Faisons cependant ici une remarque essentielle, c'est que pendant longtemps le Pays de Vaud a prétendu être régi par des coutumes non écrites, et que, même sous les ducs de Savoie, on y a conservé l'habitude de prouver le droit par le témoignage des prud'hommes connus sous le nom de Coutumiers. Tout s'accorde pour faire présumer que cet usage remonte aux temps les plus reculés. La persistance de l'usage des Plaids-généraux, dont le nom même appartient à l'époque carlovingienne, est là pour attester la haute antiquité de nos coutumes nationales et le soin tout particulier avec lequel on les a conservées de génération en génération. On donnait le nom de Plaid-général, placitum generale, à l'assemblée des citoyens de la commune, qui se réunissaient sous la présidence du préposé du seigneur, pour juger les contestations, décider les affaires publiques et exécuter en commun les décisions ou les corvées dont on était convenu. Plus tard on a aussi donné le même nom à la rédaction écrite des coutumes locales, et cette dénomination caractéristique s'est conservée fort longtemps dans certaines communes ecclésiastiques, telles que Romainmôtier, Apples et Baulmes. Elle s'est conservée particulièrement à Lausanne, où elle a subsisté jusqu'au commencement du XIXe siècle. Le dernier Plaid-général de cette ville, qui porte la date de 1613, n'a été abrogé qu'en 1821, pour faire place au nouveau code civil du canton de Vaud.

Ceux qui connaissent de près la puissance de vitalité dont l'élément communal est doué en Suisse, et les habitudes remarquables d'ordre et d'indépendance qui caractérisent nos plus petites administrations de villages, n'auront pas de peine à admettre que de tout temps nos communes ont joui d'une grande liberté, et que de tout temps elles ont été régies par des coutumes et des usages plus forts que les lois et les chartes écrites. Certaines libertés que l'on croit avoir été inventées hier, sont aussi vieilles que le monde. Elles reposent sur des éléments de la nature humaine supérieurs aux variations éphémères de la politique. Les libertés communales, en particulier, qui sont la base la plus solide de l'édifice social, peuvent se rencontrer sous des formes de gouvernement très différentes. Elles dépendent avant tout des habitudes, des traditions et du caractère national.

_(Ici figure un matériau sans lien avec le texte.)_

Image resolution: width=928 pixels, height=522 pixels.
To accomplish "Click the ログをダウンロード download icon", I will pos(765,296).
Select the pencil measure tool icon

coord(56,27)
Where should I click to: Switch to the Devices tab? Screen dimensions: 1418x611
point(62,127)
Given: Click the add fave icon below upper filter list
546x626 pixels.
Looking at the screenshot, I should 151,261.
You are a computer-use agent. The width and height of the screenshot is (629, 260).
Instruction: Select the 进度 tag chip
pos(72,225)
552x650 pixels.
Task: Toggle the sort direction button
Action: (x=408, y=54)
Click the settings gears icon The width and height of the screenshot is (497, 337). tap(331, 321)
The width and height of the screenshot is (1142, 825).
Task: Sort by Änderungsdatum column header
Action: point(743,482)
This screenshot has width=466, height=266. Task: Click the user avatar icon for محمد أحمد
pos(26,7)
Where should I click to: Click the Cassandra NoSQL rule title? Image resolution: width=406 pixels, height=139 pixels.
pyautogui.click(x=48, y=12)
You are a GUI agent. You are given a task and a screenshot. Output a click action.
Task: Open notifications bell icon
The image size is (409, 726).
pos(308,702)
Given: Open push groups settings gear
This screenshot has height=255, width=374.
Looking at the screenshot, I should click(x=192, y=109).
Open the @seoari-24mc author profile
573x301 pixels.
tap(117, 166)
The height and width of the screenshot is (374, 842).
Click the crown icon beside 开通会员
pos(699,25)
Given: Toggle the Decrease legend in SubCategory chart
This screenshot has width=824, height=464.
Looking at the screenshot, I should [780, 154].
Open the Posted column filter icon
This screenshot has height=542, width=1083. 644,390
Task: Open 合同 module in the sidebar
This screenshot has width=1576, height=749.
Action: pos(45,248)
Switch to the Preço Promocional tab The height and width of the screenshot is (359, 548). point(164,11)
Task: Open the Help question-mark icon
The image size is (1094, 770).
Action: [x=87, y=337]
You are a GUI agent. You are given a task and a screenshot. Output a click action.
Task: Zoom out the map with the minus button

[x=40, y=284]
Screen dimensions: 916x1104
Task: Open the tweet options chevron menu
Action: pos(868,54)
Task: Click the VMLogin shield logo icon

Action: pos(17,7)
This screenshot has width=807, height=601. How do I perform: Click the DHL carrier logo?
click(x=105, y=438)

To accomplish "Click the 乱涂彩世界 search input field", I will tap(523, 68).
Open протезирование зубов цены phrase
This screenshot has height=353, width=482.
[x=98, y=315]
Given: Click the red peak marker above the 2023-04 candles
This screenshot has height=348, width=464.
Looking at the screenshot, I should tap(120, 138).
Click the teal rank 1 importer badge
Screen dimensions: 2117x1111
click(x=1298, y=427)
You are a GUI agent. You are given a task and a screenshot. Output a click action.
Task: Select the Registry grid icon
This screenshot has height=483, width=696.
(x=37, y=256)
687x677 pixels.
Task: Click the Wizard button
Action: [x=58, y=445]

L'histoire de nos principales communes, et surtout celle de nos villes, mérite une attention toute spéciale. Cette branche de recherches a déjà donné lieu à des publications intéressantes, parmi lesquelles nous citerons la Chronique de Morat par M. Engelhard, l'Histoire d'Orbe par M. de Gingins, celle de Cossonay par M. de Charrière, celle d'Yverdon par M. Crottet. Nous voudrions voir multiplier encore davantage ces utiles monographies, et nous espérons que les villes de Vevey, Nyon, Morges, Moudon, Romont, Payerne, Avenches, trouveront bientôt aussi des historiens.